Ancestry-related differences in gene expression: findings may enhance understanding of health disparities between populations

Wei Zhang 1, M Eileen Dolan 1,2,3,
PMCID: PMC2665165  NIHMSID: NIHMS101220  PMID: 18466094

`Analysis of variation in gene expression between human populations will enhance our understanding of the contribution of genetics to health disparities.'

The unveiling of the first human genome draft sequences almost 7 years ago [1,2] marked the begining of the postgenomic era. However, because of the existence of huge genetic variations, such as those in the form of SNPs [3] and copy-number variations (CNVs) [4], there is still much to be discovered.
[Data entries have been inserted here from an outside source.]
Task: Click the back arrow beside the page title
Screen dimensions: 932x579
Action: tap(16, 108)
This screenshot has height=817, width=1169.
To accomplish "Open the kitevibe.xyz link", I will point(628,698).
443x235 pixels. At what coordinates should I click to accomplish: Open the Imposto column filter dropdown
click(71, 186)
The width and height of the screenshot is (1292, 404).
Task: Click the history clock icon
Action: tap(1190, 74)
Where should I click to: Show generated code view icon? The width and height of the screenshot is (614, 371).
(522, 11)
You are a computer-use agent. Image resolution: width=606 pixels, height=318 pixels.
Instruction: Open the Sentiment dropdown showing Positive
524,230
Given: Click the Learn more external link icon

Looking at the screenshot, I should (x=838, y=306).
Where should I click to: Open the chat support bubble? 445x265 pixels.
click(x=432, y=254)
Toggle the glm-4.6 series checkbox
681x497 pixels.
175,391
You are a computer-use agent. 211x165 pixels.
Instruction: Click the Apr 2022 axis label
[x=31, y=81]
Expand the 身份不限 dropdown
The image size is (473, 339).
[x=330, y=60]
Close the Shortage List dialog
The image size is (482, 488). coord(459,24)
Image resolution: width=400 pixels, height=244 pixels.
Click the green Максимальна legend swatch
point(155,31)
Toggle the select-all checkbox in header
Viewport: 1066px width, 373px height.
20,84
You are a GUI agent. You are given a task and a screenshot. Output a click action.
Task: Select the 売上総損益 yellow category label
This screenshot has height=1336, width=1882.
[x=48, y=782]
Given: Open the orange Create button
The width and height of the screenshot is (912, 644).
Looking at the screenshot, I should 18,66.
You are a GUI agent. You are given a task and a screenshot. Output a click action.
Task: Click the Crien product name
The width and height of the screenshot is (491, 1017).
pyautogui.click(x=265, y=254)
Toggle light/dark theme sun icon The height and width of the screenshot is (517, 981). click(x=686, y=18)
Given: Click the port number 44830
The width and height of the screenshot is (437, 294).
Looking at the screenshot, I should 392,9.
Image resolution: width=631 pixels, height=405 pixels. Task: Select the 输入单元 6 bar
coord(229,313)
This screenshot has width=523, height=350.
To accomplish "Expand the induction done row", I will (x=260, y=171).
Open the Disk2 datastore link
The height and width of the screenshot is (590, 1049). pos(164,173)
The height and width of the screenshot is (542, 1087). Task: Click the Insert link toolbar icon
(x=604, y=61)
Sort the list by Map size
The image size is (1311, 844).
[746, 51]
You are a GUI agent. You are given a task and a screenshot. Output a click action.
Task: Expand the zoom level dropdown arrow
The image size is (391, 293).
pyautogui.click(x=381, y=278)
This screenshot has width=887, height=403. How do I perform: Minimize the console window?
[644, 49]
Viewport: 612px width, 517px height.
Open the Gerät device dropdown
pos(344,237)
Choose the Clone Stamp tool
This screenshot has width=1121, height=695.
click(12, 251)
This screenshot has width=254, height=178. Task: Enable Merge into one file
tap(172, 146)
In recent years, functional studies have revealed that natural genetic variation plays a role in complex human traits, such as risks of common diseases [5], for example, asthma, stroke, heart attack, diabetes and cancer, and variability in drug response [6-8]. The importance of genetic variation in the human genome has increasingly attracted researchers' efforts in the past few years, leading to its selection as the Breakthrough of the Year in 2007 by Science [9].

To explore the complexity of the human genome, parallel efforts to the Human Genome Project have included the International Hap-Map Project [10,11]. This project has been invaluable in understanding the complexity of human genetic variation not only among individuals of the same ancestry [12], but also between different human populations [13-16]. The goal of the HapMap Project is to develop a haplotype map of the human genome and to describe the common patterns of DNA sequence variation using 270 lymphoblastoid cell lines (LCLs) derived from individuals of African (YRI: 30 parents-child trios from the Yoruba people in Ibadan, Nigeria), Asian (CHB: 45 unrelated Han Chinese from Beijing, China; JPT: 45 unrelated Japanese from Tokyo, Japan) and European ancestry (CEU: 30 parents-child trios from the Centre d'Etude du Polymorphisme Humain samples collected from UT, USA). The newly released Phase II component of the HapMap genotypic data contains over 3.1 million human SNPs [3] that reveal common haplotype patterns and differences in genetic variation among these four geographically distant populations. As Hap-Map LCL samples are commercially available, researchers can obtain relevant phenotypes (e.g., drug response and gene expression) on those cell lines and perform population-based whole-genome associations with the publicly available genotypic data to identify responsible genetic determinants or SNP markers linked to the causal elements [17].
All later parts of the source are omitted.